> Exercise instructions:
Rewrite the records from the line containing "Click the red plane on blue icon" through the line containing "Instruction: Click the Offset", substituting "image" for every "screenshot" and changing nothing else. Leave the pictures out of your answer.

> Material for this task:
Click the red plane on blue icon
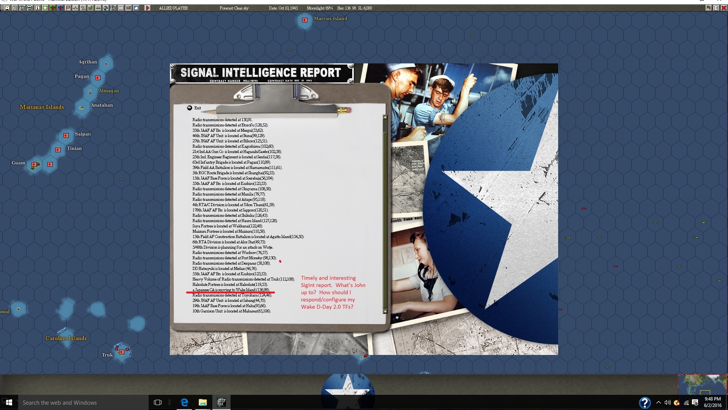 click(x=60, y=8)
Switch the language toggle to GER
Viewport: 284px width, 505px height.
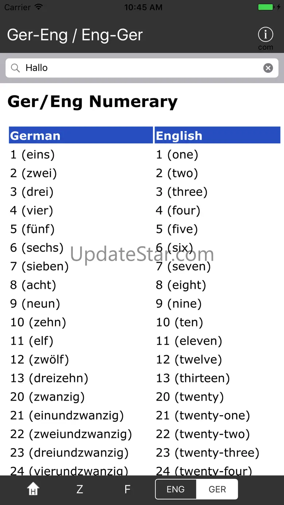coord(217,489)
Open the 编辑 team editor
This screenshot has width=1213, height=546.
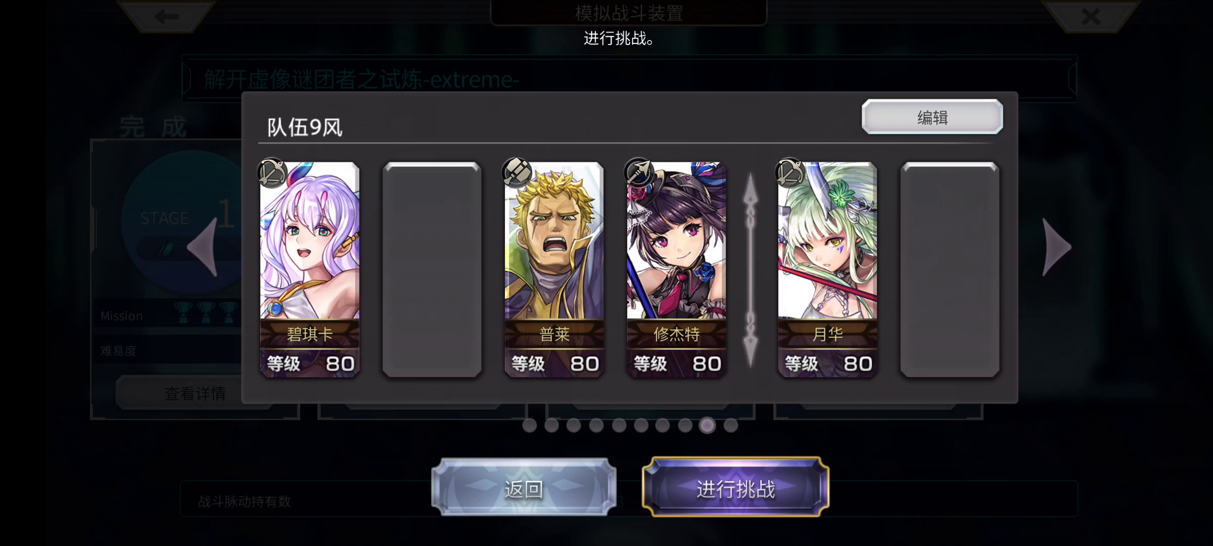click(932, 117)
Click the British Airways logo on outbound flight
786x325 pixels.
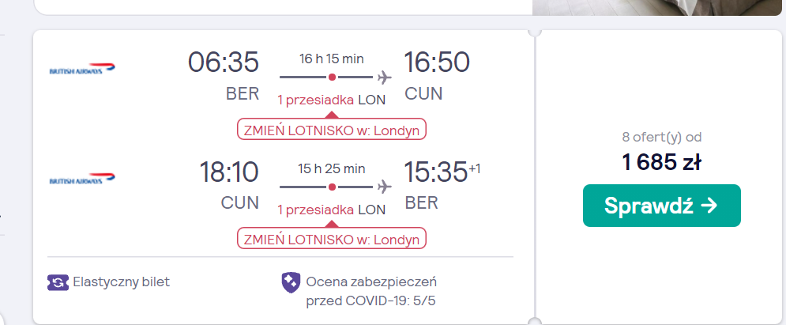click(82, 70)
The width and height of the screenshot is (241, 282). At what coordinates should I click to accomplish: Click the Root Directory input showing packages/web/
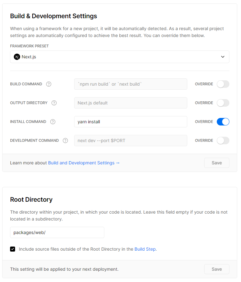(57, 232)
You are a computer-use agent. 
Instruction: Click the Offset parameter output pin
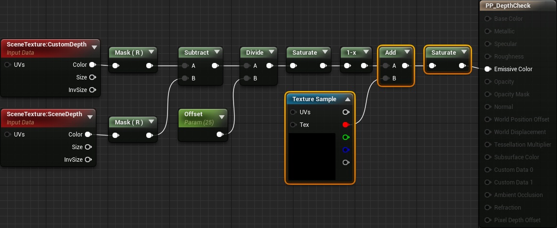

--

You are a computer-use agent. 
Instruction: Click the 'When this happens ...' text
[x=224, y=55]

> Answer to this task:
Click the red plane on blue icon
 click(x=60, y=8)
Switch the language toggle to GER
Viewport: 284px width, 505px height.
coord(217,489)
Open the 编辑 team editor
This image has width=1213, height=546.
click(932, 117)
Click the British Airways logo on outbound flight
786x325 pixels.
click(82, 70)
The width and height of the image is (241, 282). At what coordinates should I click to accomplish: Click the Root Directory input showing packages/web/
(57, 232)
You are a computer-use agent. 
Instruction: Click the Offset parameter output pin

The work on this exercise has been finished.